Experimental Vaccine Elicits Robust Response Against Both HIV and Tuberculosis
Clinician researchers in China have developed a vaccine that
acts simultaneously against HIV-1 and M.
tuberculosis (Mtb). An estimated 14 million people worldwide are coinfected
with the two pathogens. The research is published in the May 2012 issue of Clinical and Vaccine Immunology.
The vaccine is composed of antigens from both pathogens. The
team, led by Sidong Xiong of Fudan University, Shanghai, incorporated four Mtb
epitopes (the part of an antigen that is recognized by the immune system) into
a backbone composed of HIV-1 p24 protein, a protein that is known to produce
protective immunity against HIV-1. The logic of this construction: many
epitopes are short peptides, with poor immunogenicity unless they are
introduced into a carrier protein—which in this case was the p24 protein.

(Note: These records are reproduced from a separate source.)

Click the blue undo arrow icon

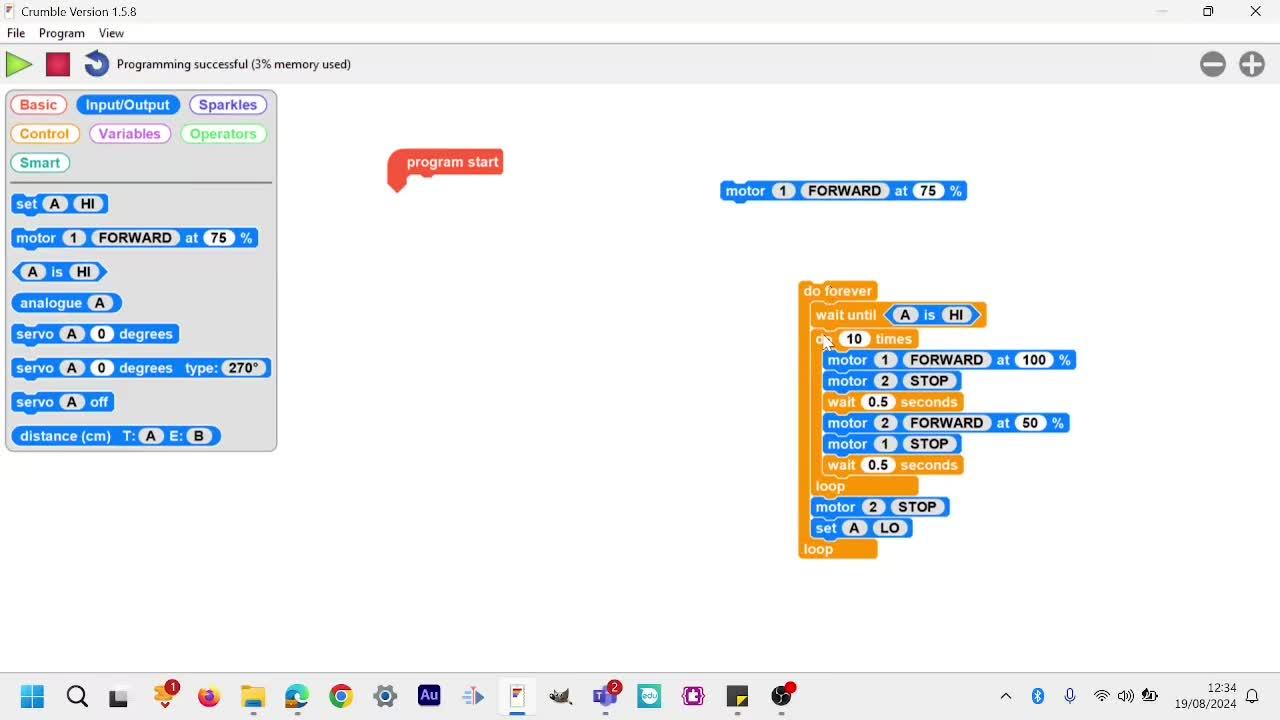(x=96, y=65)
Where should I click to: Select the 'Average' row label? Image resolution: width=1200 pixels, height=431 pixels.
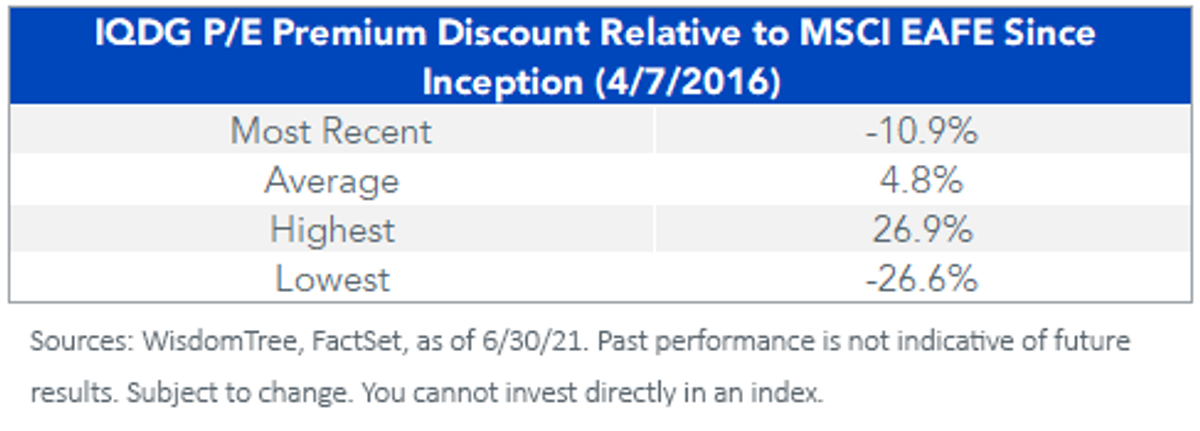[331, 181]
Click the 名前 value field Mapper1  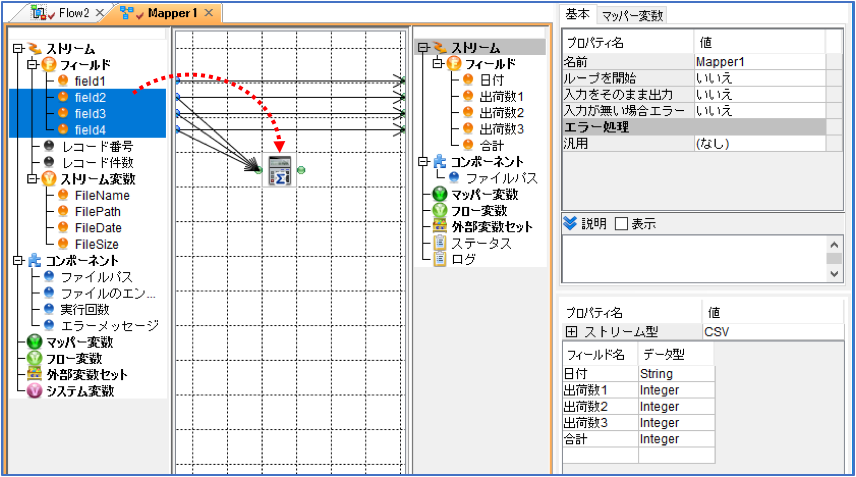coord(759,62)
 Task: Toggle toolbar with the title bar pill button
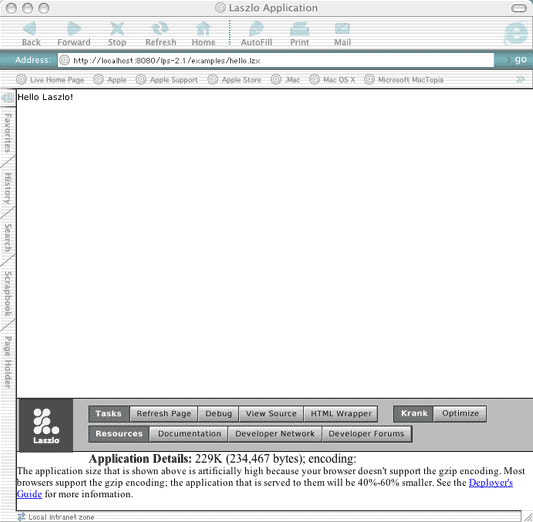pos(519,8)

The vaccine induced cellular immune responses to both
pathogens, in which immune system cells including macrophages search out and
destroy pathogens; and humoral immune response against HIV-1, in which the
immune system produces antibodies against the pathogen. The vaccine was tested
in a mouse model.
Tuberculosis is one of the leading causes of death worldwide;
third, after hepatitis C and then HIV/AIDS among infectious diseases, according
to the World Health Organization (WHO). An estimated 2 billion—28 percent of
the world’s population—are infected with M.

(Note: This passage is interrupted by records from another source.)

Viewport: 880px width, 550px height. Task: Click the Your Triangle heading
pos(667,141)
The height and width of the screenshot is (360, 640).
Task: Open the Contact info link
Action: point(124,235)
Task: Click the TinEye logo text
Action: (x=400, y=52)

tuberculosis, but most of these infections are latent. However, HIV
infection is the strongest risk factor for the progression of latent
tuberculosis infection to active TB. And
TB is the direct cause of death in about one quarter of all deaths among people
with HIV/AIDS, according to the WHO.
(X. Li, W. Xu, and S. Xiong, 2012. A novel tuberculosis DNA
vaccine in an HIV-1 p24 protein backbone confers protection against Mycobacterium tuberculosis and
simultaneously elicits robust humoral and cellular responses to HIV-1. Clin.